High availability using VpnCloud

VpnCloud can be used to provide high availability (HA) on the IP layer. That means that by using VpnCloud you can configure several server nodes to listen on the same IP address. Clients will automatically switch to a different server when a server node becomes unavailable.

Note that high availability is not the main use case of VpnCloud. Therefore VpnCloud lacks some functionality that other HA solutions have:

There is no load balancing functionality in VpnCloud
VpnCloud server nodes are not aware whether they are active or in standby mode
There is no support for HA on layers other than IP (e.g. HTTP proxy)

How it works

VpnCloud does not check whether claimed IP addresses are unique. Therefore several nodes can claim the same addresses in the VPN. Normally, that makes no sense, since the nodes will not be able to communicate if their IPs are the same, however other nodes can then reach both nodes via this single IP address (at a given time only one node will be reached).

When a node crashes, its peers will detect this and remove the node from the peer list. Together with the node, they will also remove the addresses claimed by that node, which switches that address to a different node if it is claimed multiple times. To detect node crashes quickly, the node timeout and keepalive settings can be tweaked.

Note that there is no restriction on the number of nodes sharing the same IP address. So you are not limited to have 2 nodes in your HA setup, you could also have 3 or more nodes.

Detailed solution

To share the same IP address with several server nodes, the network should run in TUN mode and all server nodes should claim that single IP address (--ip IP_ADDRESS). For example:

$> vpncloud --password 'mysecret' --ip 10.0.0.1 -c other_node:3210

The client simply claims a unique IP address in the address range like normal. For example:

$> vpncloud --password 'mysecret' --ip 10.0.0.100 -c node:3210

Note that nodes should have the IPs of the other nodes configured as peers (using -c). This guarantees, that any node can crash and when the node is restarted, it will reconnect to all peers.

Keepalive and timeout

Node crashes are detected when peers do not send their regular peer list update. Nodes will detect this and remove the faulty nodes from the network.

The default peer timeout of 300 seconds is too long for a HA setup.

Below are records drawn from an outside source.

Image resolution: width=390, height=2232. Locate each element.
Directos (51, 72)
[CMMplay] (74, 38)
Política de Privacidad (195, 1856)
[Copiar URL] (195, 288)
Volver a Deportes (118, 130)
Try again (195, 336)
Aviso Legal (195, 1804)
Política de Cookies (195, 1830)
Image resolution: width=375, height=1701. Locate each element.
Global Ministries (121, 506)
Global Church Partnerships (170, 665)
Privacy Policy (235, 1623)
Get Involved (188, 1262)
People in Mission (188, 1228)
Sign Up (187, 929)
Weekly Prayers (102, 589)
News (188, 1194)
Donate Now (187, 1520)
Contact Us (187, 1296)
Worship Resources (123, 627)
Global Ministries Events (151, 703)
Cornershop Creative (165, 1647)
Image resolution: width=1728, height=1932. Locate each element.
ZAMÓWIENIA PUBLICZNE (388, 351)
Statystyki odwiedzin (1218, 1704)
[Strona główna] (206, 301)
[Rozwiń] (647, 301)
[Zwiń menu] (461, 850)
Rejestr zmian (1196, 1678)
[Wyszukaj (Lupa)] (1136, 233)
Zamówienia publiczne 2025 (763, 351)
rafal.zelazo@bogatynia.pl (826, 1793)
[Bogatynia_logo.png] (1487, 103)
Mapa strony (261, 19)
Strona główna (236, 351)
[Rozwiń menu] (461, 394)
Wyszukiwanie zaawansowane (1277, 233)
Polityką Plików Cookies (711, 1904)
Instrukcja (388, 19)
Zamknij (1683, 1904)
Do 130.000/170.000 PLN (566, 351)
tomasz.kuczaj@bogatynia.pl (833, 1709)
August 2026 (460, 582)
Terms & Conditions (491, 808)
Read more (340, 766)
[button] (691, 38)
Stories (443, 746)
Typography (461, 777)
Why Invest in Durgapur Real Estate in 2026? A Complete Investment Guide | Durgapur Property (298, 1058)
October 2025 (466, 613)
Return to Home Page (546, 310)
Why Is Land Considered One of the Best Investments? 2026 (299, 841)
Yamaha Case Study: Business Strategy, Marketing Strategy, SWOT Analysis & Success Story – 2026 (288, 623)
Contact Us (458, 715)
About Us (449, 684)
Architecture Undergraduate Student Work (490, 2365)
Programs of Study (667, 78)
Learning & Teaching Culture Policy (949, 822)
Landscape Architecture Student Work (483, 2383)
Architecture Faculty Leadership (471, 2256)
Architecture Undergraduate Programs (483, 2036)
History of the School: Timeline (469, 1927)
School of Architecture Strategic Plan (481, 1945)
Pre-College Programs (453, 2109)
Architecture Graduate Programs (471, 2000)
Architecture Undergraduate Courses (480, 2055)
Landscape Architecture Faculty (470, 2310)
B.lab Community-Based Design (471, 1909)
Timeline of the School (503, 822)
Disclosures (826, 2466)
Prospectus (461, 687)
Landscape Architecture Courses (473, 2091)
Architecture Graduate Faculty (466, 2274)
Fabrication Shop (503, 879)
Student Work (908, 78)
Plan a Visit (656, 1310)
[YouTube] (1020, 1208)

The timeout and keepalive interval have to be reduced with the options --peer-timeout and --keepalive where the peer timeout has to be longer than the keepalive interval.

For example: --peer-timeout 5 --keepalive 2. This will detect node crashes within 5 seconds at most.

Active/passive server nodes

In general, clients will always forward packets to the node that claims the most specific matching subnet. Since /32 is the most specific subnet that is possible, all server nodes will have the same priority. In this case, clients will use the server node, that is online for the longest time.

That means that each client will use only one server node. When multiple server nodes start at the same time, the choice is kind of random. However, the server node used by a client will be stable unless that server node crashes.

If you want to define one server node as primary and the other as secondary, you can use the subnet prefix to do so. If one server node claims an IP with /32 and the other claims the IP with /31, the former node is primary and the later node is secondary. However, note that

if the primary node comes up after a crash, it will disrupt all current connections to the secondary node
using /31 actually claims a second IP address that should not be used for client nodes

Full example

In this example we will setup two server nodes in HA mode (server-a and server-b), as well as one client node (client). The commands assume, that the nodes can be reached using their name (either add the IPs to /etc/hosts or replace the names by the IPs).

On both servers run a socat command in the background:

$server-a> socat -U tcp-listen:8000,reuseaddr,fork exec:hostname &

$server-b> socat -U tcp-listen:8000,reuseaddr,fork exec:hostname &

This command runs a small server listening on port 8000 that returns the hostname of the node.

Then run the vpncloud command that claims the IP address 10.0.0.1 on both server nodes:

$server-a> sudo vpncloud --daemon --password 'mysecret' --ip 10.0.0.1 -c server-b:3210 --peer-timeout 5 --keepalive 2

$server-b> sudo vpncloud --daemon --password 'mysecret' --ip 10.0.0.1 -c server-a:3210 --peer-timeout 5 --keepalive 2

On the client, run vpncloud claiming a different IP (10.0.0.100):

$client> sudo vpncloud --daemon --password 'mysecret' --ip 10.0.0.100 -c server-a:3210 -c server-b:3210 --peer-timeout 5 --keepalive 2

Then you can ping the shared IP 10.0.0.1. Also you can check which server is currently active:

$client> ping -c 3 10.0.0.1
$client> socat tcp-connect:10.0.0.1:8000 -

Finally you can check what happens when you crash the active node (you need to kill -9 to prevent vpncloud from shutting down gracefully):

$server-?> sudo killall -9 vpncloud